Over the past decade or so, a divide has widened in educational circles over the impact of teacher-directed versus student-directed learning based on the idea that teacher-directed learning is passive, rather than active and engaged learning, and therefore, not as effective for student achievement and learning. However, viewing the two approaches as distinct and separate is misguided. The instructional strategies representative of these dual approaches, such as differentiated learning (student-directed) and explicit instruction (teacher-directed) are most effective when paired together. This week, let’s take a closer look at explicit instruction, a practice you most likely have heard about during parent-teacher conferences or IEP/ISP meetings.
An instructional approach woven throughout all disciplines and grades at The Craig School is direct, explicit, systematic instruction (explicit instruction). Explicit instruction is a teacher-directed approach to learning that is steeped in decades of empirical research indicating its effectiveness for students with exceptionalities, in particular students with learning differences. It is structured, sequential, and designed to build on previous learning. A good example is learning to read. First, students learn letter-sound relationships. This knowledge then leads to linking sounds together (phonemes) and knowing the symbols that represent them (graphemes). Teachers decide when to introduce each letter-sound relationship and use modeling to make sure students can accurately pronounce each sound. This structured and sequential approach in explicit instruction starts with identifying clear learning goals and objectives, followed by the purposeful organization of lessons, reviewing instructions so that student expectations are known, modeling, verbalizing the thinking process, providing opportunities to practice, asking questions for understanding, and giving timely feedback. Mastering concepts is incremental. Generalization to new contexts happens gradually. Finally, teacher guidance is reduced.
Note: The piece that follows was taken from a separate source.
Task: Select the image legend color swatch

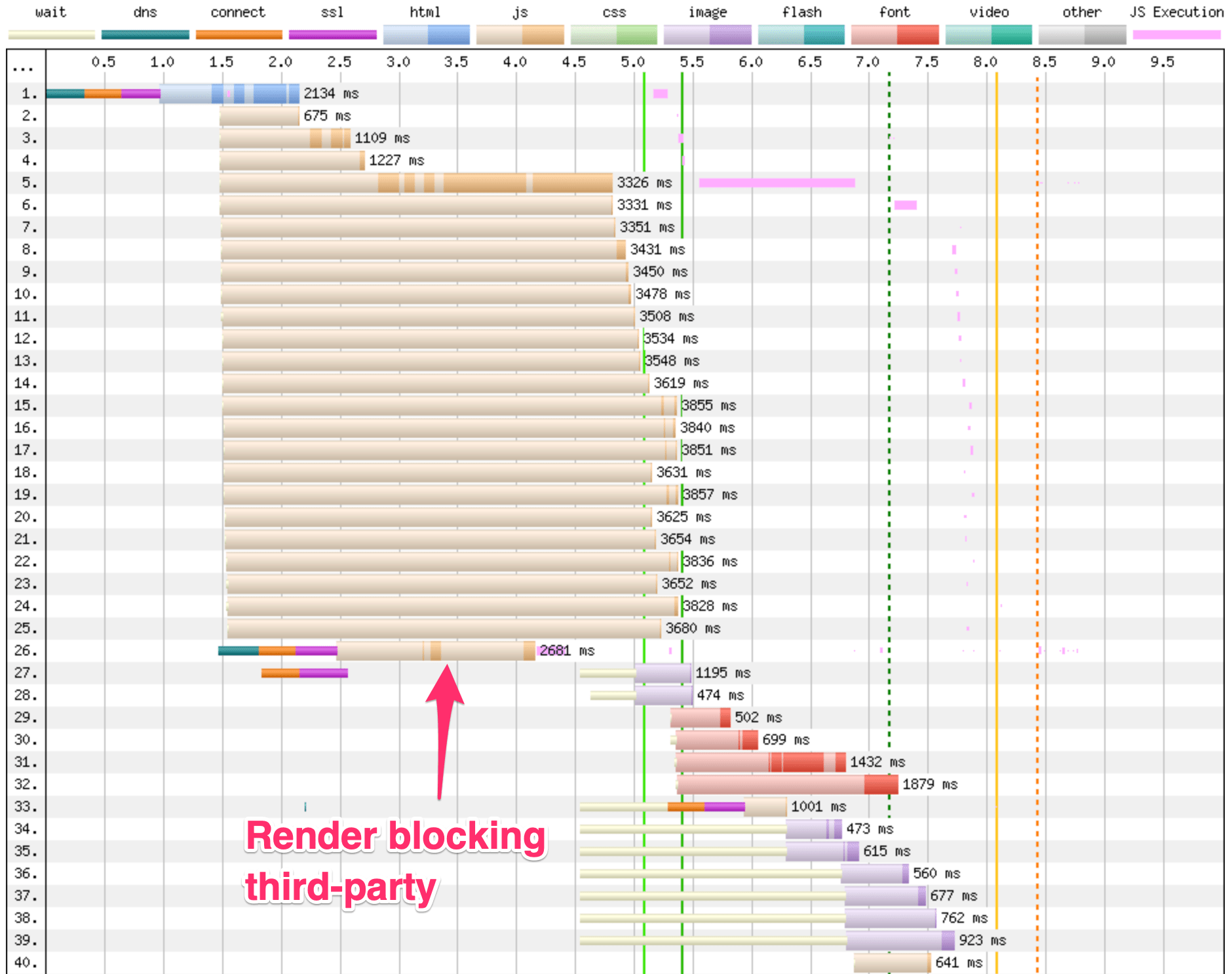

Why use this high leverage practice? Simple, it works! Explicit instruction provides a path for your child to learn to their potential. It is a research-based, effective means to teach students with exceptionalities. Unlike what some may think of as a limiting and dependency promoting instructional practice, explicit instruction makes higher-order thinking, inquiry-based, and other forms of student-directed learning more accessible. It engages students, teaches them the process of learning, and helps build decision-making and social skills. Furthermore, for students who struggle with working memory, explicit instruction reduces the load on working memory. By freeing up some of the required working memory, we free up cognitive resources for the learning itself. Finally, it provides a means for students who may struggle with attention to tune into the most important information at each step along the way. Explicit instruction works in schools and it also works at home. I’ll leave you with one home example: helping your child learn to make their bed. Break down this task into smaller parts: 1. Strip sheets, blankets, and pillowcases. 2. Put blankets and pillows on the table, 3. Get sheets and pillowcases from the closet, and so forth. Model the steps and provide clear expectations, verbalize the thinking process, provide lots of constructive, timely feedback, and practice, practice, practice.
Foundational grade-level skills and concepts, along with key 21st-century skills like collaboration, communication, and critical thinking are improved greatly through explicit instruction. Pair that with differentiated instructional approaches and our students are given the best opportunities for success both now and into the future.